* [Exercise brief] Identify every line in the items below that contains the string "width", and copy each of those lines.

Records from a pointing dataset
- - -

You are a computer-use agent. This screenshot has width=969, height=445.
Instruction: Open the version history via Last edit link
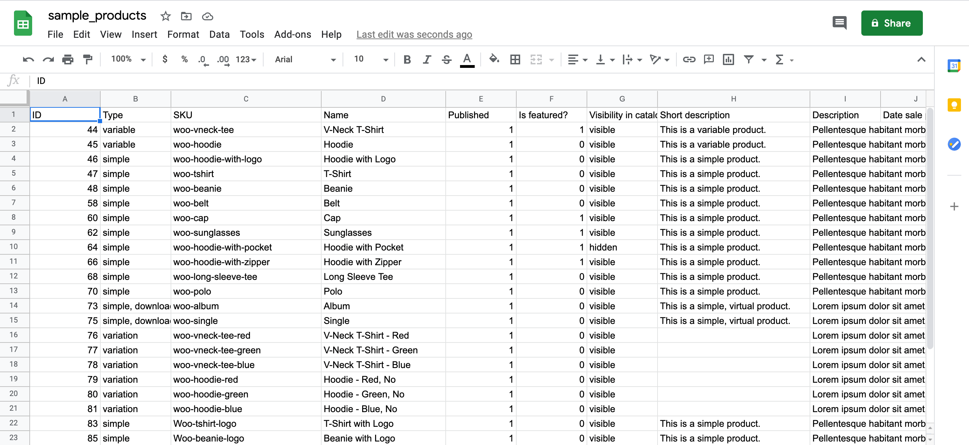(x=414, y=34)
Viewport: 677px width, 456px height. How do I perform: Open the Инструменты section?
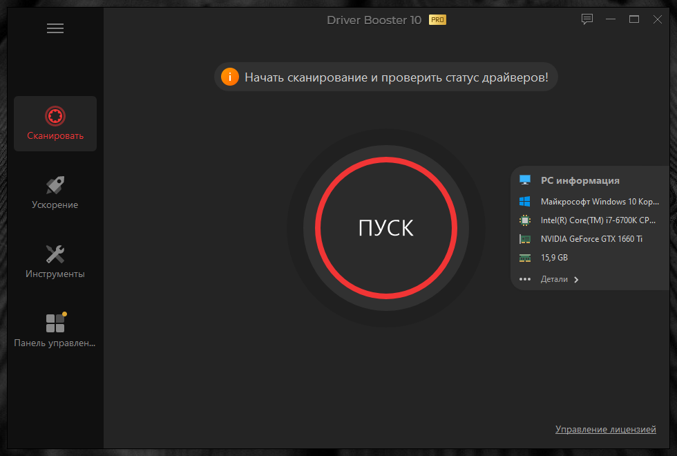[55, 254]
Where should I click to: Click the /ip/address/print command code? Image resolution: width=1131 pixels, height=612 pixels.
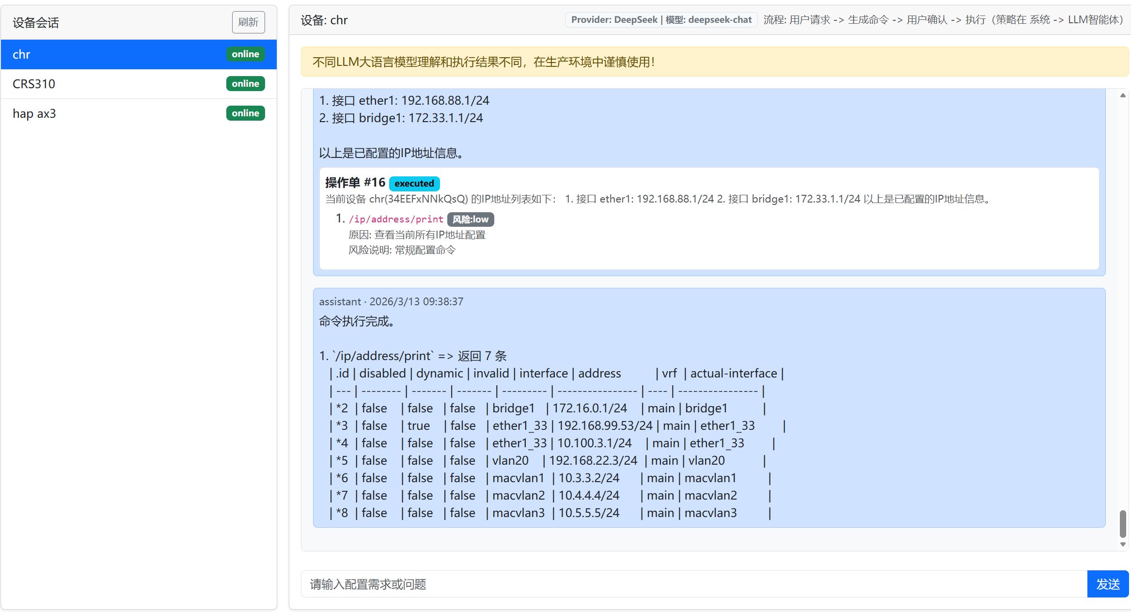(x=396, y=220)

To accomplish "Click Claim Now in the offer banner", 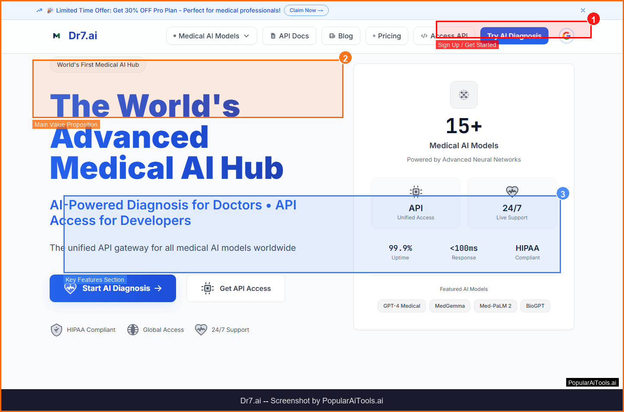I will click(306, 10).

- - -

* [Complete output]
You are a computer-use agent. This screenshot has width=969, height=445.
Viewport: 677px width, 456px height. How do I perform: Open the Инструменты section?
Where should I click to: Click the /ip/address/print command code? Image resolution: width=1131 pixels, height=612 pixels.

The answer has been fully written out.